Auswirkungen der GroKo auf das Steuerrecht

Was lange währt… oder wie geht das Sprichwort noch. Das Jugendwort des Jahres wird es wohl nicht, vielleicht aber das Unwort: GroKo. Fakt ist aber, am 7.2. haben sich CDU/CSU und SPD auf einen Koalitionsvertrag für eine neue große Koalition geeinigt. Dabei sind auch im Steuerrecht wesentliche Änderungen geplant. Welche das sind und die Konsequenzen für verschiedene Gruppen haben wir im folgenden für Euch aufgelistet.

Lesedauer: 4 Minuten

Vor allem Steueroasen und Steuerschlupflöcher sollen bekämpft werden, um systematischen Steuerbetrug sukzessiv einzudämmen. Nicht zuletzt soll dadurch auch der Finanzstandort Deutschland gestärkt werden.  Die alte/neue GroKo unterstützt z.B. eine angemessene Besteuerung von Großkonzernen (gerade Internetkonzerne wie Facebook, Amazon, Apple und Facebook), die sich in der Zukunft nicht mehr der gesellschaftlichen Verantwortung entziehen sollen, indem sie EU Staaten gegeneinander ausspielen.
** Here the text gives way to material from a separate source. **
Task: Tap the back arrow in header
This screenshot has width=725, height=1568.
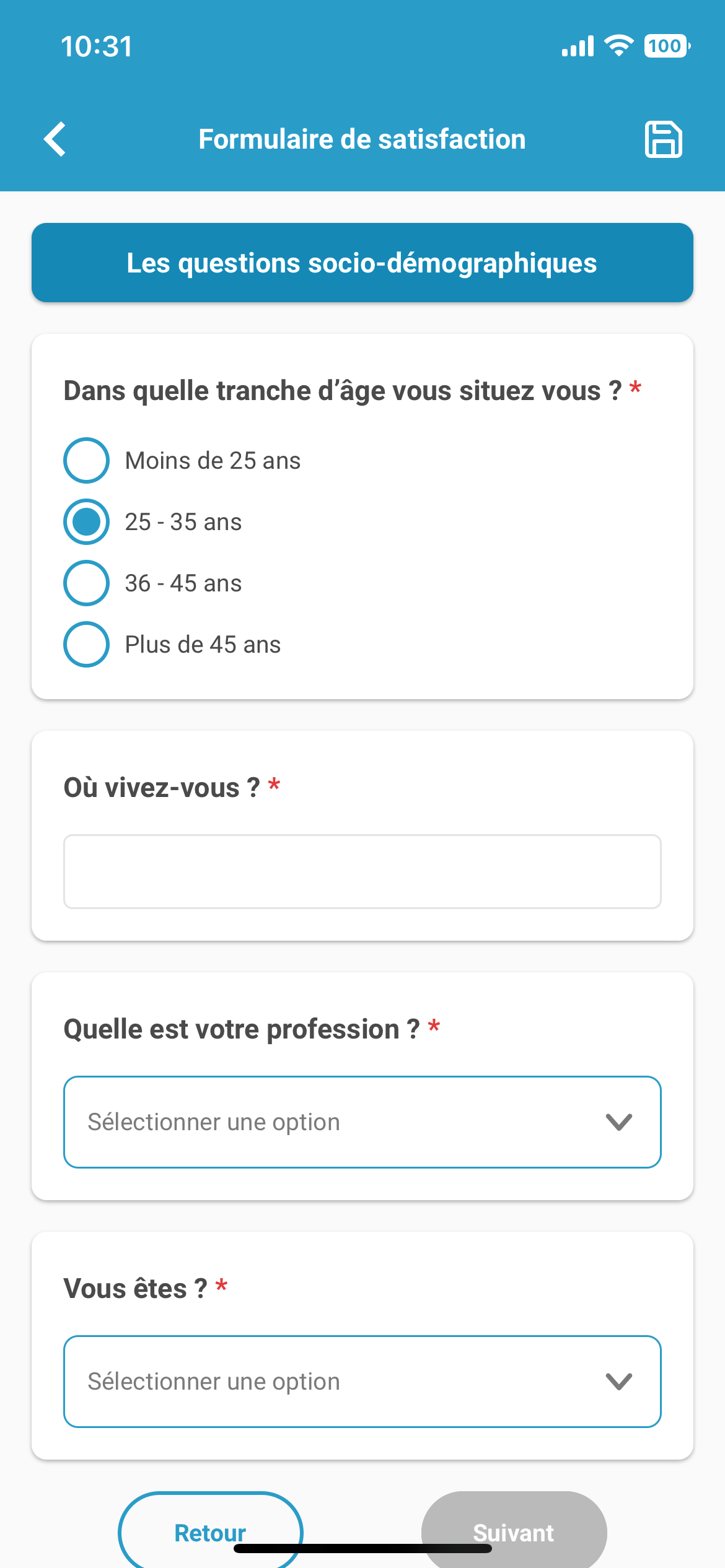Action: pos(55,139)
Außerdem möchte man auch bei einem der Schlusslichter, der Digitalisierung, langsam auf den Zug aufspringen. Steuervereinfachungen im Zuge elektronischer Kommunikation mit Finanzämtern soll ausgebaut und die Datenverarbeitung effektiver gestaltet werden. Die Einführung einer vorausgefüllten Steuererklärung für alle Steuerpflichtige wird für 2021 angestrebt. Doch die GroKo hat auch auf „kleineren Ebenen“ im Steuerrecht signifikante Auswirkungen. Wir listen mal auf:

Änderungen im Steuerrecht nach Bezugsgruppen 

An Alle:
Der Solidaritätszuschlag für mittlere und untere Einkommen wird ab 2021 abgeschafft
Um die sogenannte kalte Progression zu vermeiden, wird in zweijährigem Abstand eine Anpassung des Einkommensteuertarifs vorgenommen
Das Faktorenverfahren bei der Besteuerung von Ehepartnern soll verbessert werden

An Familien:
Zum 01.07.2019 wird das Kindergeld um 10€ (je Kind und Monat) und zum 01.01.2021 nochmals um 15€ (je Kind und Monat) erhöht. Gleichzeitig gibt es einen entsprechenden Anstieg des steuerlichen Kinderfreibetrages 

An Ehrenamtliche:
Die steuerliche Förderung von Ehrenamtlichen soll künftig deutlich erhöht werden. 

An Bauherren:
Für den freifinanzierten Wohnungsneubau sollen steuerliche Anreize geschaffen werden – gegen Wohnraumknappheit
Bei Erwerb von Wohneigentum ist ein Baukindergeld in Höhe von 1.200€ (Pro Kind und Jahr über einen Zeitraum von 10 Jahren) vorgesehen – zuzüglich Einmalzahlung
Befreiung der Grunderwerbssteuer bei erstmaligem Erwerb
Sonderabschreibung von 5% pro Jahr für einen Zeitraum von 4 Jahren für Wohnungsneubau 

Auswirkungen der GroKo auf Unternehmen

An Unternehmen:
Dienstwagenbesteuerung: für die private Nutzung von E-Fahrzeugen gilt ein reduzierter Satz von 0,5% des inländischen Listenpreises
Bei gewerblich genutzten Elektrofahrzeugen wird eine Sonderabschreibung von 50% über einen Zeitraum von 5 Jahren gewährt
Steuerliche Förderung bei Forschungs- und Entwicklungskosten bei kleinen und mittleren Unternehmen 

An Unternehmensgründer:
Eine zweijährige Befreiung der monatlichen Umsatzsteuer-Voranmeldung und weitere steuerliche Anreize für Neugründer sind angestrebt.
Europaweit ist eine einheitliche Steuerbemessungsgrundlage sowie Mindeststeuersätze der Körperschaftssteuer geplant. 

Hinweis:

Es ist zu beachten, dass die oberen Punkte zunächst noch als „Pläne“ zu deklarieren sind und die beteiligten Parteien noch per Mitgliederentscheid über die Umsetzung abstimmen müssen. Selbst bei positiven Abstimmungsergebnissen kann bis zur tatsächlichen Umsetzung noch einige Zeit ins Land gehen. 

Allerdings ist es als positiv zu bewerten, dass die GroKo steuerliche Anreize setzen möchte, Lücken im Steuergesetz schließen möchte und das Steuerrecht im Auge behält.